The distinction between individual and collective rights and the initial critic of the American Anthropological Association. The critics highlighted the imposition of a western view of HR to the world, based on an idea that privileges the individual and its free will against a more community based approach where the individual as seen as a member and gain identity through social relationships inside the community. By diminishing the role of the community/ society the principles of the declaration undermine the importance of establishing bounds and the protection of cultural groups.
Different levels: macro (national governments, international community), meso (institutions) and micro ( individuals, community and social relationships) and two approaches: top-down and bottom-up.
Bottom-up approach can be understood as a "subaltern cosmopolitan legality" (Garavito and Santos) were subaltern communities organized in social movements use combined strategies of hard and soft law to advance the HR agenda incorporating social struggles in a local/domestic and inter/transnational platforms.
“For social movements, human rights are a system of law, a set of values, and a vision of good governance.” (Merry et al., 2010). How can each dimension be perceived? How can it be used to study?

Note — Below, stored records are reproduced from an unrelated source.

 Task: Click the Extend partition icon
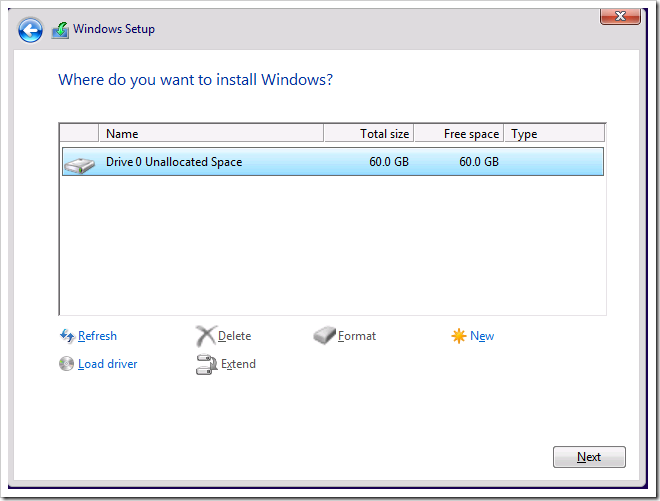pos(206,364)
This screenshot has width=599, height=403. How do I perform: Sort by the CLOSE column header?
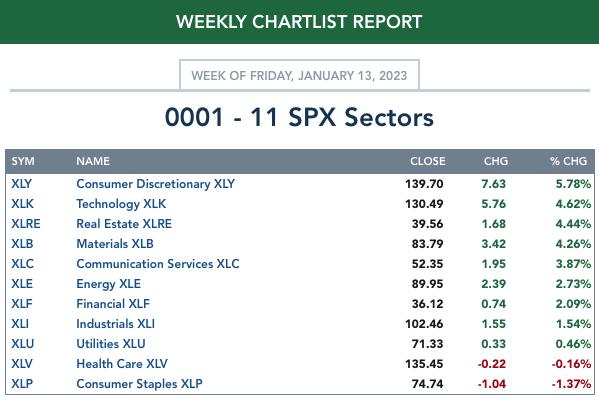click(x=427, y=161)
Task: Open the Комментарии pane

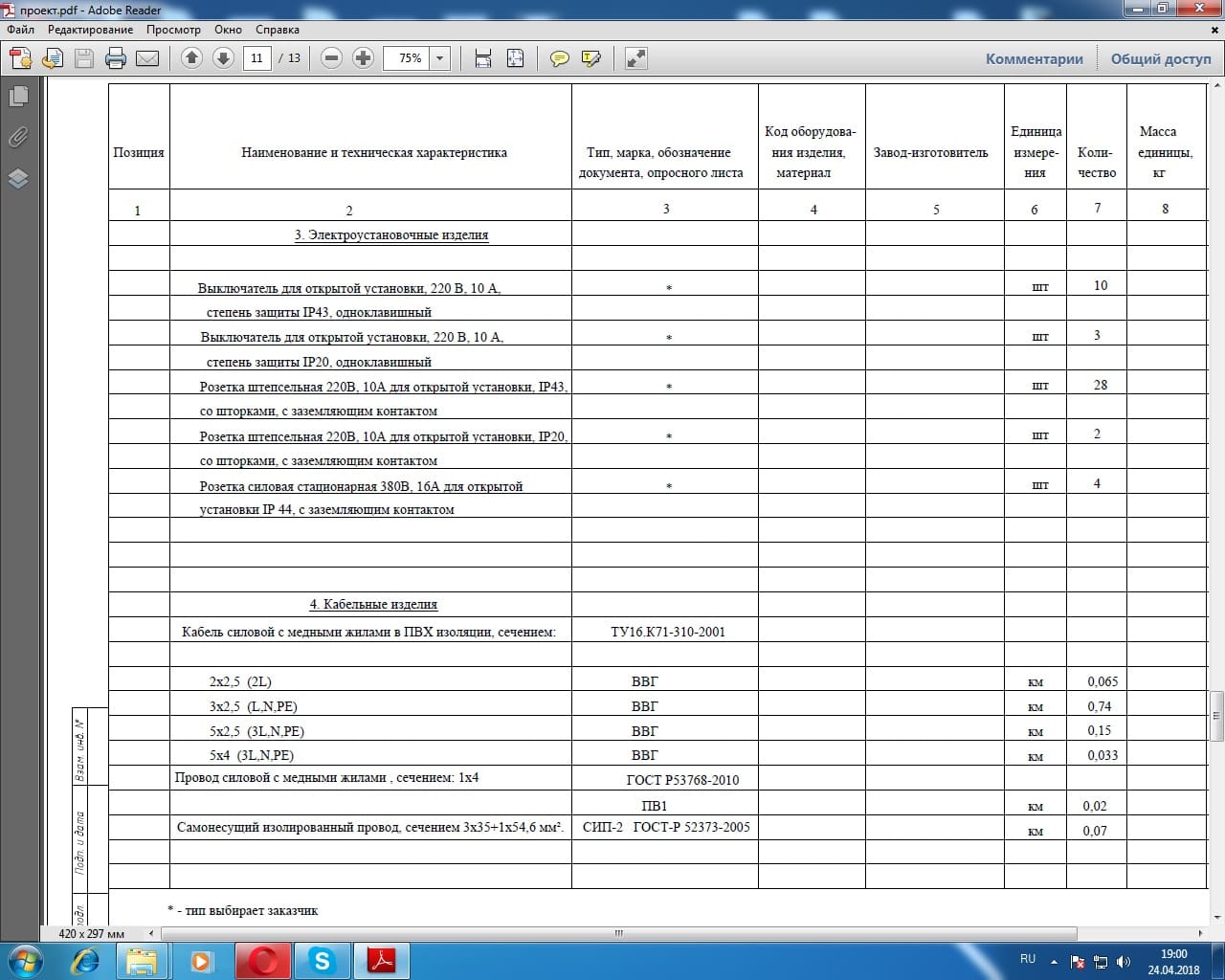Action: pos(1034,58)
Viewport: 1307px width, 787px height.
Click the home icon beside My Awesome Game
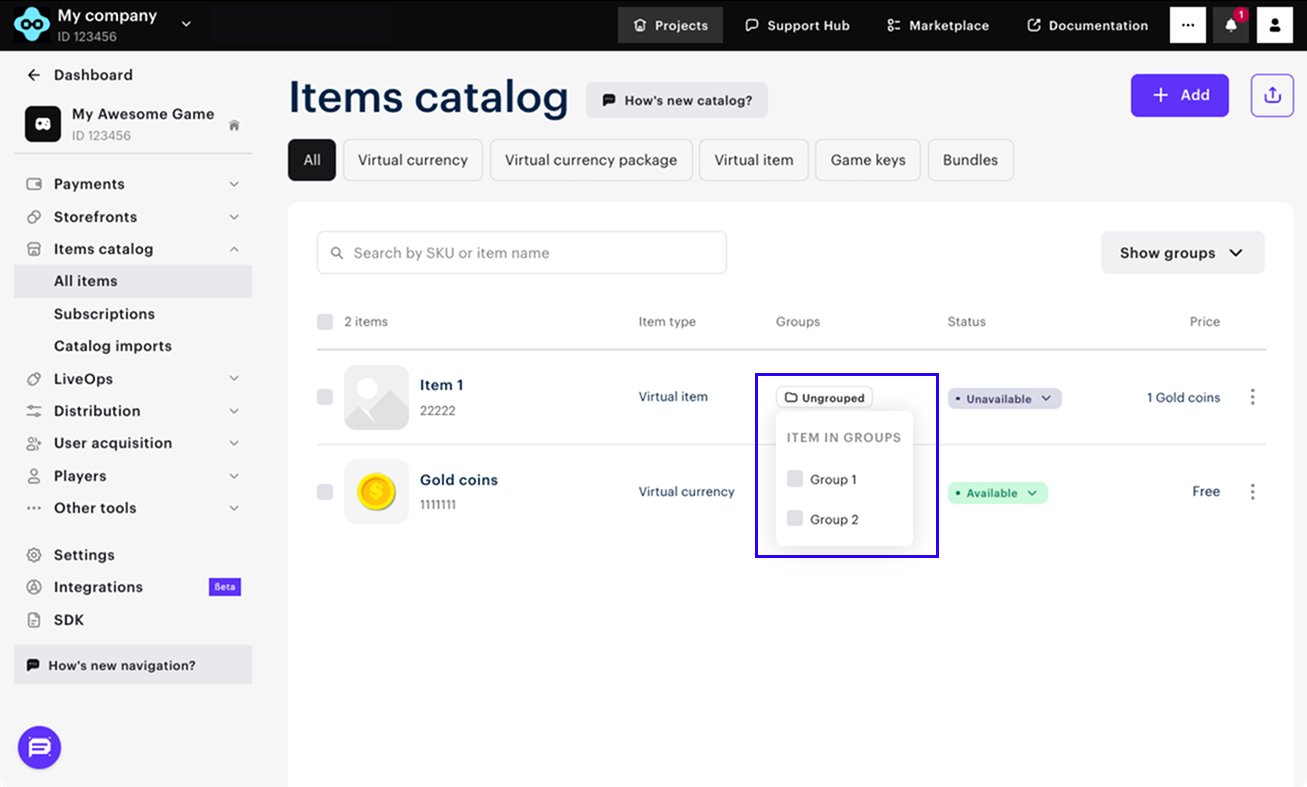pos(234,125)
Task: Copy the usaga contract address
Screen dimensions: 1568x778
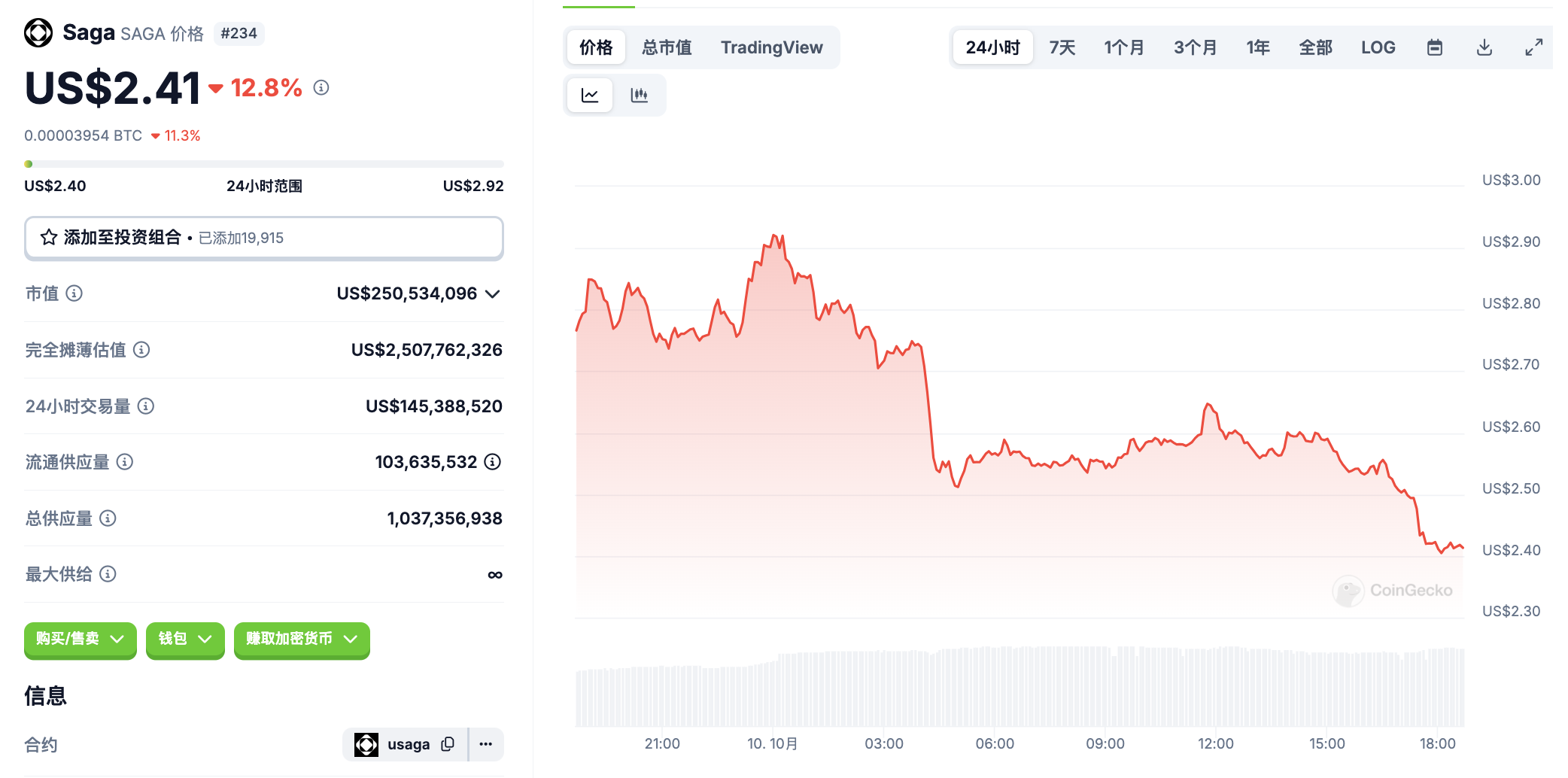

Regarding governance it can be defined as a combination of HR and development that are both a theoretical perspective, for instance in the work of Amartya Sen on defining human capacity (1999) and the importance of adopting a HR agenda that increases participation and access of all individuals. And a political ideology developed in the 1980s with the conservative/neoliberal turn, first in the USA and UK and its impact on the international political agenda creating the substance to new forms of intervention by international institutions like the United Nations, World Bank and International Monetary Fund. HR framework was adopted as a mechanism to guarantee the receive of international funds and loans. The financial system adopted a model of good governance imposing a model of liberal democracy based on Western institutions (parliaments, courts, media, separation between the State and the market).
19 Março 2024, 16:00
•
Susana Santos
Where do social and economic rights come from?
ILO foundation
General Principles (1919):
1. Work/labor is not a commodity.
2. Rights of Association to employees and employers.
3. Salary should guarantee a reasonable standard of life.
4. Eight hour a day and 40 hours a week as standard.
5. Adoption of a weekly rest or at least 24h.
6. Abolish child labor and limitations on the youngers to guarantee education.
7. Men and women should receive equal remuneration.
8. Equitable economic treatment of all workers lawfully resident.
9. Each state should provide a system of inspection with men and women to ensure the enforcement of laws and regulations for the protection of workers.
New principles and guidelines focuses on all types of discrimination, poverty and the increase of workers living in poverty
A tense relation between globalization and social justice, ILO stresses the importance of a fair globalization and to have mechanisms to inforce labor rights and social dialogue worldwide.
New challenges: digitalization of work, displacement of population, enforcement of labor rights, participation of workers on social dialogue.